Chapter 43 of 51 · 1715 words · ~9 min read

CHAPTER XLII.

SHOLTO STANDS IN THE BREACH

Sholto stood in the breach, waiting. Never soldier about to die looked his enemy more steadily in the face. I think, if my babe had lived, he would have been a soldier like Sholto, a man like him. I could not wish a better wish for him. May the sons of all good mothers be even as Sholto M‘Kim, is the prayer of a sonless woman.

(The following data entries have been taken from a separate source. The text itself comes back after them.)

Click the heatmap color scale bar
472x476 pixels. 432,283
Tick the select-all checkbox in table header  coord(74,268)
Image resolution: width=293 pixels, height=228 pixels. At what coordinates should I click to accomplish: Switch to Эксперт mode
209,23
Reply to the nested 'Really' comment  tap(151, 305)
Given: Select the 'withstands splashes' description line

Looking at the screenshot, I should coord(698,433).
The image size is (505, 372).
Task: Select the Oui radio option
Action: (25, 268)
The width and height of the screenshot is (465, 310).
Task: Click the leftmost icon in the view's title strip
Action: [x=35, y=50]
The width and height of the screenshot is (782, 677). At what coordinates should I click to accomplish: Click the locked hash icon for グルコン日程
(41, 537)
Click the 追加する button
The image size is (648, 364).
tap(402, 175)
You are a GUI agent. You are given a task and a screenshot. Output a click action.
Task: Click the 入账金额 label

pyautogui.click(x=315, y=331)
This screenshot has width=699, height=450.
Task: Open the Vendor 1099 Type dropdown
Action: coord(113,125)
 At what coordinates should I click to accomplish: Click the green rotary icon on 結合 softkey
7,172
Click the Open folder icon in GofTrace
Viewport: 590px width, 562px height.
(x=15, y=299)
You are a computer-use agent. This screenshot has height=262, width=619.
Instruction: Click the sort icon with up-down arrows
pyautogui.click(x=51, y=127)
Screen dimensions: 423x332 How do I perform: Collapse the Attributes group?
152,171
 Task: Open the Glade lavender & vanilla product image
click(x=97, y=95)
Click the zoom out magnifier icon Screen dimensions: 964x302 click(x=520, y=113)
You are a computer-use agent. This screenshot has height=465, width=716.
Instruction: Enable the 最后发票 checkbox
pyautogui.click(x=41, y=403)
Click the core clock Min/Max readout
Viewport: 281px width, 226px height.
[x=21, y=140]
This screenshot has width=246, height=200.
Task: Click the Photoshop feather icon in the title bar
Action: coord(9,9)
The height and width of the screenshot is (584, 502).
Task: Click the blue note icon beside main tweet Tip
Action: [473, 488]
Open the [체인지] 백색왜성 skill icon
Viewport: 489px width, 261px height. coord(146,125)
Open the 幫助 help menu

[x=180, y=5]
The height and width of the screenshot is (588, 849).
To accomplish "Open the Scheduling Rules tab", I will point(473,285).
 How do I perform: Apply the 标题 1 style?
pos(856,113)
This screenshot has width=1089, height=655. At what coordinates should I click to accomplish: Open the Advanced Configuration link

Behind him the castle towered up grey and massy, the vast rent in its northerly side, for which the stormers were striving, making a black irregular patch on the cliff of stone and lime. That, at all hazards, he must defend. Once entered there, not only would the whole castle lie void of defence, but from the water-gate and the balcony the king’s men could shoot at their ease the swimmers across the Pool of Thrieve.

In the first rush of the stormers were Hugh Morton and Laurence.

“Stand back there!” cried Sholto. “I desire not your blood, brother!”

Gripping with both hands, Sholto swung his axe once--and Hugh Morton, smitten through the guard, fell with a cry to the ground. The ashen shaft had been cunningly strengthened with iron at the end nearest the axe-head. It could not be cut with a sword.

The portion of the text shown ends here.